Coronavirus lockdown in India: Should the Indians expect a food shortage?

By | April 7, 2020

The market in Lasangaon, Asia’s biggest onion market in the western Indian state of Maharashtra where one-third of India’s onion production comes from, stumbled following around a week after India imposed a strict 21-day lockdown to prevent the spread of coronavirus.

Though the unprecedented lockdown workers to go back to their far-flung villages all over the country, farmers were still able to go to their field, as the government made it clear that agriculture was indispensable for the country to run.

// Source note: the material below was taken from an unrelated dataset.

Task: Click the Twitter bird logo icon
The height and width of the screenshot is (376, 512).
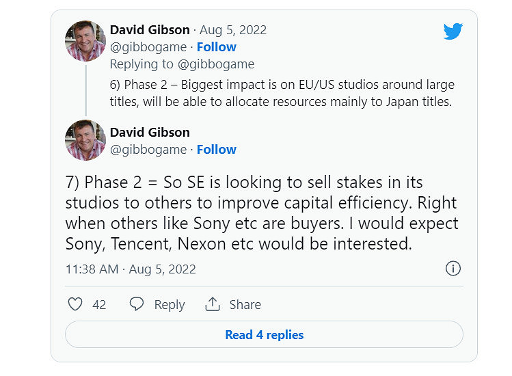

Some workers were authorised to stay back and keep the Lasangaon market running. However, a news report stating that a person has been tested positive for Covid-19 in the neighbourhood has spread panic among the people.

Panic spread among the people & consequences

The 450 tonnes of onions were waiting to be delivered throughout the country as well as to the port in Mumbai for export was left with poor attendance, as related by BBC.

“First the trucks stopped coming. Then some labourers fled. Then came the news about the virus patient. The rest of the workers fled,” Manoj Jain, an onion trader, told me. “Maintaining social distance in a crowded auction market was becoming very difficult too.”

“There’s so much stigma and misinformation here about the virus that villagers have stopped going out completely. When I told one of my workers that she should be washing her hands regularly, she asked me whether she could drink cow urine as a remedy instead. We can’t even farm while maintaining social distance in the field.”

India is one of the world’s largest producers of crops such as rice, wheat, sugarcane, cotton, vegetables and milk, with more than half of its workforce engaged in agriculture. Experts are worried that stopping farm activity will affect food security.

To make it worse, India’s peak farm activity occurs from the month of April to June. Mekhala Krishnamurthy, an associate professor of sociology and anthropology at Ashoka University said: “The lockdown has hit both these seasons”.